- TEXTO SELECCIONADO -
--------------------

Cuatro denuncias como cuatro cañonazos aquí, a nuestro lado. No en la América de Trump, ni en las fronteras de los Balcanes, junto a los campos de refugiados. Cuatro casos de los que algunos consideran, por desgracia, racismo de baja intensidad, un grado de xenofobia con el que convivimos sin mayores aspavientos, pero que es el caldo de cultivo para muchas injusticias. Esa xenofobia de andar por casa que hace llevadero ver tirar un plátano en un estadio a un futbolista negro. 

Sería injusto achacar a la mayoría de la población comportamientos racistas, pero sí debemos ser conscientes de que no vivimos en una sociedad tan respetuosa como a veces presumimos. En el año 2015 los Mossos d'Esquadra registraron 292 denuncias por delitos de odio y discriminación. Dados los lógicos recelos de muchas víctimas a hacer públicos este tipo de ataques, hemos de sospechar que las agresiones por causa de la raza o la religión son mucho más numerosas.

TOLERANCIA CERO

El colegio de Sant Cugat al que pertenecían los chicos que insultaron a Tehja Genard ha anunciado medidas contra los autores de la agresión verbal, quienes, por cierto, admitieron la culpa ante el director del centro. Ese es el camino. La tolerancia debe ser cero ante ataques y discriminaciones de raíz xenófoba. Indignarse con Trump y estremecerse con las imágenes de los refugiados en el Mediterráneo no es suficiente.

--------------------

- MATERIAL PROPORCIONADO -

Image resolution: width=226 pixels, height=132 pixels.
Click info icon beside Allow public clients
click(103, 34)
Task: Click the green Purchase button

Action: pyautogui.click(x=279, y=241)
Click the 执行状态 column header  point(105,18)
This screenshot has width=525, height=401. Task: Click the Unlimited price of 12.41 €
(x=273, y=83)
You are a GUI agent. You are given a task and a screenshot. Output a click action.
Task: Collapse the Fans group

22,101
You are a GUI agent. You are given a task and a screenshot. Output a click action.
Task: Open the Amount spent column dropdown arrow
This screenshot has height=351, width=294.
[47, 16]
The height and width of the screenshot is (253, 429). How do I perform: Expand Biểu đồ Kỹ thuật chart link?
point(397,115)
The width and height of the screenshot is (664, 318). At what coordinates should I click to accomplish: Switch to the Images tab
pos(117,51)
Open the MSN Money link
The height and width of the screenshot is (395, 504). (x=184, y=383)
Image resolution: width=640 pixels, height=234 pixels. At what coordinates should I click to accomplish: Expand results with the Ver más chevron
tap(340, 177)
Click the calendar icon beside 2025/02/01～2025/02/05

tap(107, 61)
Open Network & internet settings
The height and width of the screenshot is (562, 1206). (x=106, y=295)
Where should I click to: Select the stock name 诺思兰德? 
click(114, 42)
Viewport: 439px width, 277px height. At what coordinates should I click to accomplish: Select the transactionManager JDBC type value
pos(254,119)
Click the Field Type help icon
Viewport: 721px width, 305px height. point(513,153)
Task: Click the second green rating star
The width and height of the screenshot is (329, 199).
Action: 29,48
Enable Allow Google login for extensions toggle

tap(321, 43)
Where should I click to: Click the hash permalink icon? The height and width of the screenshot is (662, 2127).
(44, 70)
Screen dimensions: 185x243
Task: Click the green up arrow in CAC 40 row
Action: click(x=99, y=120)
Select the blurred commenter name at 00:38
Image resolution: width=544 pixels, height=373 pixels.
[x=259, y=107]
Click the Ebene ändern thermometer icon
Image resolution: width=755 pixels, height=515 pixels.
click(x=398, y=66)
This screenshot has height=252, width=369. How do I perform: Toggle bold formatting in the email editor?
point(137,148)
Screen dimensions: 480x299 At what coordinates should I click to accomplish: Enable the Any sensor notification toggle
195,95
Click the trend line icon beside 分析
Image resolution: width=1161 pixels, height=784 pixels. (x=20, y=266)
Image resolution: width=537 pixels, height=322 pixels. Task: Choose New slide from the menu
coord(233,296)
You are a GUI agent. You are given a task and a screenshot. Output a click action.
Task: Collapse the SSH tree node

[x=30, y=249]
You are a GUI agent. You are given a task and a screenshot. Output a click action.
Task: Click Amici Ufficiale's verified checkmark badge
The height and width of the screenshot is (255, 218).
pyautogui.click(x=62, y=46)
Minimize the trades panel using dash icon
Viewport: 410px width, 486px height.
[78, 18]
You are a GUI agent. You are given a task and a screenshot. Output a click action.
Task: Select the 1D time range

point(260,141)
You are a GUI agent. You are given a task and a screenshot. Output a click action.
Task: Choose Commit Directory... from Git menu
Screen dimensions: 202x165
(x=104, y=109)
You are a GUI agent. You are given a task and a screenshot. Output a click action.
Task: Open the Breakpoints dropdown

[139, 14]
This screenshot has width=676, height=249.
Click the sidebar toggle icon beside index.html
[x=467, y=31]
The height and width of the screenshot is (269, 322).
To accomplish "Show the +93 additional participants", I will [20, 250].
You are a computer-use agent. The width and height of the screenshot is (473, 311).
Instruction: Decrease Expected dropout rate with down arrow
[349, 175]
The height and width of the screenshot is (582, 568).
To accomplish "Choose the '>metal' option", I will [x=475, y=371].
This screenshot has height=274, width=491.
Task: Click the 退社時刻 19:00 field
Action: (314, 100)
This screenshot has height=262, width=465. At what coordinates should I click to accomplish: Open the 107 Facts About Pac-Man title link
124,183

--------------------

- TAREA -
Según el texto seleccionado, ¿cuántas denuncias por delitos de odio y discriminación registraron los Mossos d'Esquadra en el año 2015?

- RESPUESTA -
292 denuncias.